**Goal**. Copy out every line of the entries below verbatim, leaving out the pictures.

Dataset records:
--------

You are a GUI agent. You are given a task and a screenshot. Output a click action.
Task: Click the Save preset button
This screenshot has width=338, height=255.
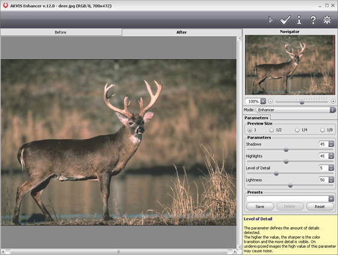coord(260,207)
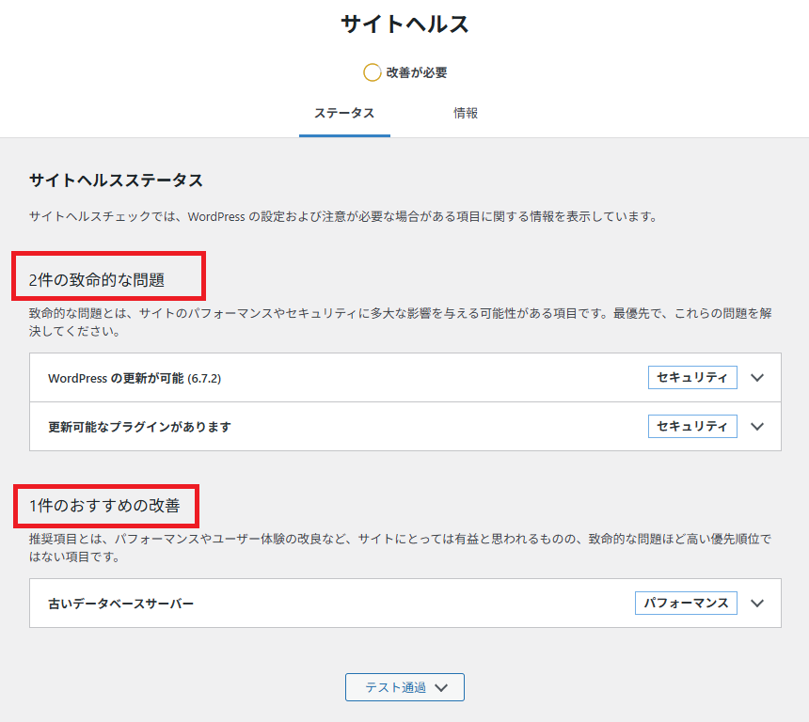Click the セキュリティ badge on the WordPress update row
Viewport: 809px width, 722px height.
pos(692,378)
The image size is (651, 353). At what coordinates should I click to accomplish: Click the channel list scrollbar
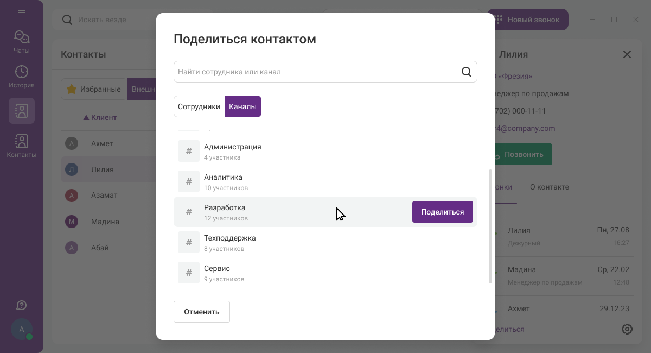coord(490,225)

--------

**Expected answer**.
You are a GUI agent. You are given a task and a screenshot. Output a click action.
Task: Click the Save preset button
This screenshot has width=338, height=255.
coord(260,207)
Click the セキュリティ badge on the WordPress update row
Viewport: 809px width, 722px height.
pos(692,378)
The image size is (651, 353). At what coordinates should I click to accomplish: Click the channel list scrollbar
coord(490,225)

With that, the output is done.